Pourquoi cette époque précise ? Outre le fait que c’est là que j’ai commencé à jouer et appris à lire (oui en grande partie pour pouvoir squatter la Playstation de mon Oncle qu’il m’a donnée quelques années après quand il s’est acheté la Playstation 2), c’était à cette époque l’Âge d’Or des magazines papiers : Kids Mania (oui c’était un magazine JV, avec ses Astuce Mania), Joystick, PC Magazine, Jeux-Vidéo Magazine (avant son changement d’éditeur), la naissance de Canard PC, et puis la seconde vague avec les magazines “constructeurs” comme Xbox Mag et PS Mag, mais également plus indépendants avec IG Magazine (à jamais dans mon kokoro), ou bien sur internet avec JVC pré Webedia (ouille la douleur), JVN, JeuxVideo.fr et consorts.

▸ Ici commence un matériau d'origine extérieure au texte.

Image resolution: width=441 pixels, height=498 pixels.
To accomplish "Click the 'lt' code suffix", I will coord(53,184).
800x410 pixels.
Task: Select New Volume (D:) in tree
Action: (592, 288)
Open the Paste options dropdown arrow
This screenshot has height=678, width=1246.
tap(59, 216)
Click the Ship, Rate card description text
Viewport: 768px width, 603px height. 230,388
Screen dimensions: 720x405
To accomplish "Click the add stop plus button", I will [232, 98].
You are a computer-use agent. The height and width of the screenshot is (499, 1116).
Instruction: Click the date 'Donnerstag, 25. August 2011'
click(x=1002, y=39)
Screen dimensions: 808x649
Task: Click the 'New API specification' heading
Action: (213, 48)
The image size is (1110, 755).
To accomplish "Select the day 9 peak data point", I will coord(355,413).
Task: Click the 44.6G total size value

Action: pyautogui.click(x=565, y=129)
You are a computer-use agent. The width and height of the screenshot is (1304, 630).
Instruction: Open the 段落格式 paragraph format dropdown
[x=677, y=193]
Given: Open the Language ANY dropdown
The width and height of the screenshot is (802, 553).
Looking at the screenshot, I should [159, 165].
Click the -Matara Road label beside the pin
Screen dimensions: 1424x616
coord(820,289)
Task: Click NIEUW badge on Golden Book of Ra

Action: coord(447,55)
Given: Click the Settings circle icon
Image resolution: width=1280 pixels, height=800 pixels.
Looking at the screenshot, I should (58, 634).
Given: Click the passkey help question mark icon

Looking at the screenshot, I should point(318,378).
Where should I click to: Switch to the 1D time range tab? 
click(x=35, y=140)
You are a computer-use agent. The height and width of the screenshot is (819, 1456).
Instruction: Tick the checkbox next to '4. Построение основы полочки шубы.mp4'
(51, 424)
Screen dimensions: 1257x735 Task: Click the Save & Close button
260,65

À cette époque, les jeux qui sortaient le faisaient plus au moins au compte goutte (comparé à aujourd’hui) vu qu’ils étaient forcément sur support physique, et leurs durées de vie étaient forcément limitée par la capacité du support sur lequel ils étaient imprimés, ce qui permettaient aux Rédacteurs de pouvoir prendre le temps de torcher le jeu à 100% pour pouvoir en écrire une review. À cette époque je me souviens que les jeux étaient même notés sur plusieurs critères (presque) objectifs comme ses graphismes, son OST, son gameplay ou sa durée de vie, on savait pas trop dans quoi on allait, et les rédacteurs non plus, mais ils faisaient de leur mieux à l’époque et prenaient le temps de tout analyser en profondeur de A à Z.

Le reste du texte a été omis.